• [Things to do]:
[1] In the article on the BBC's World Cup coverage, who welcomed viewers to the start of the coverage on BBC One?
[2] Reproduce word for word the part of the article on the BBC's World Cup coverage from "When the Qatari" to "opening two minutes.".

• [Passage given]:
___

BBC ignores World Cup opening ceremony in favour of Qatar criticism

Snubbed: the World Cup opening ceremony in Qatar, relegated to an online-only stream on the BBC.
Snubbed: the World Cup opening ceremony in Qatar, relegated to an online-only stream on the BBC. Photograph: Tom Jenkins/The Guardian

When the Qatari government decided to spend millions of pounds on a World Cup opening ceremony featuring Morgan Freeman, Jungkook from BTS and hundreds of performers, it probably hoped it would be the moment when the global media finally focused on football rather than human rights.

What it probably did not expect was that the BBC would ignore the entire event in favour of a broadcast criticising the treatment of migrant workers, highlighting corruption at Fifa and discussing the ban on homosexuality in Qatar. And that was just in the opening two minutes.

“It’s the most controversial World Cup in history and a ball hasn’t even been kicked,” said the Match of the Day host Gary Lineker as he welcomed viewers to the start of the national broadcaster’s coverage on BBC One.

“Ever since Fifa chose Qatar back in 2010, the smallest nation to have hosted football’s greatest competition has faced some big questions – from accusations of corruption in the bidding process to the treatment of migrant workers who built the stadiums where many lost their lives. Homosexuality is illegal here. Women’s rights and freedom of expression are in the spotlight. Also, the decision six years ago to switch the World Cup from summer to winter.”

He concluded: “Against that backdrop, there’s a tournament to be played – one that will be watched and enjoyed around the world. Stick to football, say Fifa. Well, we will – for a couple of minutes at least.”

What followed was an evisceration of the political skulduggery and corruption that led to the world’s best footballers gathering in Doha in the middle of the European winter.

___

• [Extracted data]:
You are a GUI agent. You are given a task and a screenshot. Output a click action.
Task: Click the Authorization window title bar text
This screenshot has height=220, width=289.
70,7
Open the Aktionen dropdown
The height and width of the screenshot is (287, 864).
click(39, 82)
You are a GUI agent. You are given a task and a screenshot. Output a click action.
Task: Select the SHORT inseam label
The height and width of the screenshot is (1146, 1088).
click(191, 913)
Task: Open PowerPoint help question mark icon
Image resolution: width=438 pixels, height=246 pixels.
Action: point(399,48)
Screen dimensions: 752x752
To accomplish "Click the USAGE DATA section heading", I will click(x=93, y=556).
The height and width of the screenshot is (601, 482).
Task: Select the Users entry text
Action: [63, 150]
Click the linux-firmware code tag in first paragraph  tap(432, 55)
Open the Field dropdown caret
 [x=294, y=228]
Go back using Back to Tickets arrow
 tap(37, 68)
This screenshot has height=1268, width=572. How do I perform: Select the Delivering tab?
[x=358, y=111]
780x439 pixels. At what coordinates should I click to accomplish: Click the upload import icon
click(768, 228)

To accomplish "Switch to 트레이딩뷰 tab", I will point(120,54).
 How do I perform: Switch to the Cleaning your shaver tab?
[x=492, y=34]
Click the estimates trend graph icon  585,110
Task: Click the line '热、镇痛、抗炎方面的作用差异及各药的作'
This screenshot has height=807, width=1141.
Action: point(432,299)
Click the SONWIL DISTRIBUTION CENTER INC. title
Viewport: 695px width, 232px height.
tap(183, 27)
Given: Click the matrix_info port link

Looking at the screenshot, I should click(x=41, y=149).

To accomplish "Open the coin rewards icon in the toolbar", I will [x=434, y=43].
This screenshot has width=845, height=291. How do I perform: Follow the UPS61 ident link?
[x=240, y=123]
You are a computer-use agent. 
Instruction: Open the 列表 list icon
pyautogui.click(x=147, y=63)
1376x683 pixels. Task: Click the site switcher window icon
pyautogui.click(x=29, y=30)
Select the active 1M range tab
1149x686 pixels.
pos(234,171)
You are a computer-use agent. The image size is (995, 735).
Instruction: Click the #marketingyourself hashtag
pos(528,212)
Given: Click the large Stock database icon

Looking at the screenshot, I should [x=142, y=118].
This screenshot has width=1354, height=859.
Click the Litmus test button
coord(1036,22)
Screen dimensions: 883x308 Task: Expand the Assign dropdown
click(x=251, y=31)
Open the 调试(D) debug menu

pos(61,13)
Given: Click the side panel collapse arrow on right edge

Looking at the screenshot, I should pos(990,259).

___

• [Results for each task]:
[1] Gary Lineker, the Match of the Day host.

[2]
When the Qatari government decided to spend millions of pounds on a World Cup opening ceremony featuring Morgan Freeman, Jungkook from BTS and hundreds of performers, it probably hoped it would be the moment when the global media finally focused on football rather than human rights.

What it probably did not expect was that the BBC would ignore the entire event in favour of a broadcast criticising the treatment of migrant workers, highlighting corruption at Fifa and discussing the ban on homosexuality in Qatar. And that was just in the opening two minutes.